Yo no veía la evidencia por ningún lado. No he podido nunca llegar a esa seguridad un poco absurda y mal fundada.

A Aviraneta, como a mí, le gustaba el movimiento, lo imprevisto, la aventura; pero él creía dominar lo fortuito, y yo, no. Su espíritu, fértil en recursos, encontraba remedio para todos los males.

Indudablemente hay algo fatal en el aventurero.

Yo, al conocer a don Eugenio, intenté imitarle, y quise ser como él; pero la corriente de la vida me fué llevando por otros caminos y terminé convirtiéndome en un señor tranquilo y burgués. He sido un hombre de suerte, y las cosas se me han arreglado siempre con relativa facilidad.

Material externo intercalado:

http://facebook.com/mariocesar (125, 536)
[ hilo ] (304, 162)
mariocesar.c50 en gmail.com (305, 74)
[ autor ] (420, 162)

EL SUBJETIVISMO DE LA AVENTURA

No cabe duda que los mismos hechos, los mismos acontecimientos recogidos por espíritus diferentes, son absolutamente distintos, en forma tal, que lo que para uno es una aventura rara y casi absurda, para otros es un accidente vulgar y corriente de la vida cotidiana.

Las inteligencias y las conciencias son seguramente distintas unas de otras, no sólo por su contenido de impresiones venidas de fuera, sino por su esencia. Todo es individual en la Naturaleza, y como no hay dos hojas de árbol iguales, probablemente no hay tampoco dos conciencias iguales.

El dogma de la igualdad de las conciencias de los hombres es un dogma afirmativo, como los dogmas religiosos, pero no es un resultado de la observación ni de la experiencia.

El espíritu del aventurero es el que crea la aventura, más que las contingencias de la vida exterior.